As we move into mid-August and further out of lockdown, talk has turned to the possibility of “in-person” events this autumn. That is actually meeting in a room with others. Whilst this will be an exciting prospect for many, for those who identify as Introverts, it could be a mixed blessing. For an Introvert, meeting “in-person” means functioning in an Extrovert’s world, which can overstimulate and exhaust Introverts. To prepare for returning to the real world, I have revisited a book I first read many years ago and one that I had not come across before; both by the US writer and Introvert Susan Cain.

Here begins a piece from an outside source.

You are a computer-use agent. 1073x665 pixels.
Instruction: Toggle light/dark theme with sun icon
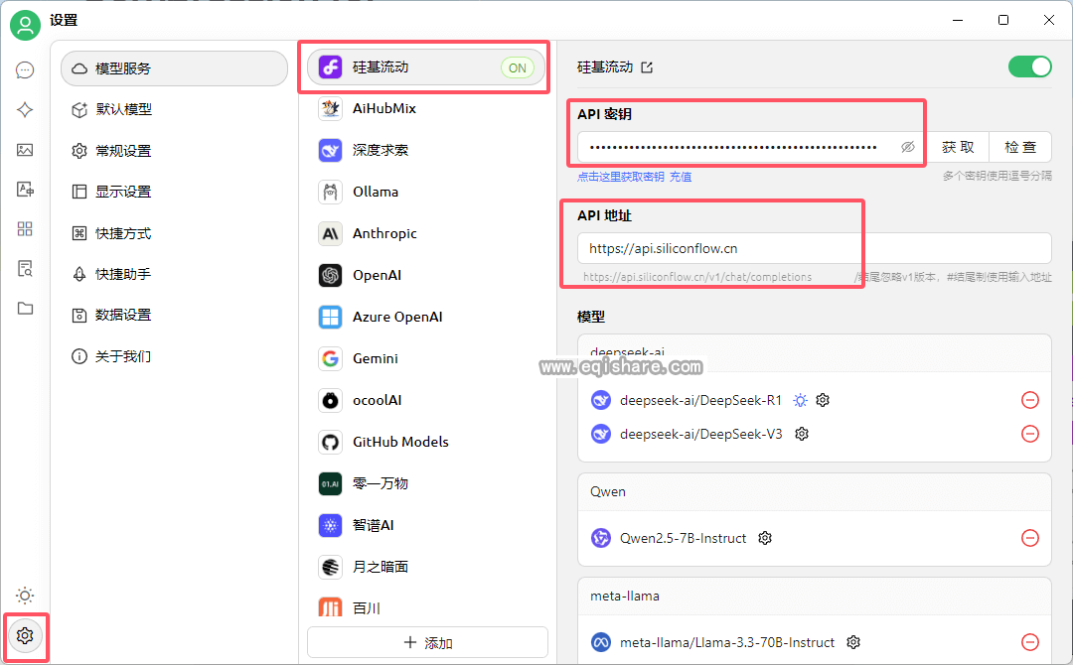click(x=24, y=596)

In Quiet, Cain explores how Western culture transformed in the late 19th century from the culture of character into the culture of personality. The culture of personality where introverts are viewed as suspicious, disappointing, even pathological. Cain outlines the advantages and disadvantages of both extroverts and introverts; and the myth and pitfalls that the ideal self is one of gregarious alpha who is comfortable in the spotlight, the “Extrovert Ideal”. She also clearly defines introversion, its distinction from other personality traits; and looks at how introverts can function in an extrovert dominated culture.
Described by some as an adaption for children, teens, their parents and educators is Cain’s follow-up book, Quiet Power. However, I found it to be more than that. Whilst I had read Quiet many years ago, Quiet Power was new to me. It offers practical advice on how to navigate the extrovert world which, though aimed at those in education, will prove just as valuable to those who have left education. There are also solutions on how to balance the introvert’s need for solitude with the extrovert world’s need that we must all socialise.
For anyone to identify as Introvert, and for all of those who would like to support Introverts, both are valuable reads: however, if you are new to reading about the Introverts and Extroverts, I would recommend staring with Quiet Power
Whilst I know there will be many who will race out the door to get to events, for others it will take some time and to all of you I share a tweet that made me smile and reassured, from the wonderful Bryony Kimmings:
I keep seeing people:
🥂Out in a club
And good for them. It’s been hideous.
But for those of you who need to hear it… I don’t feel ready either!
BUT it’s also ok to feel simultaneously insanely jealous, torn and nostalgic.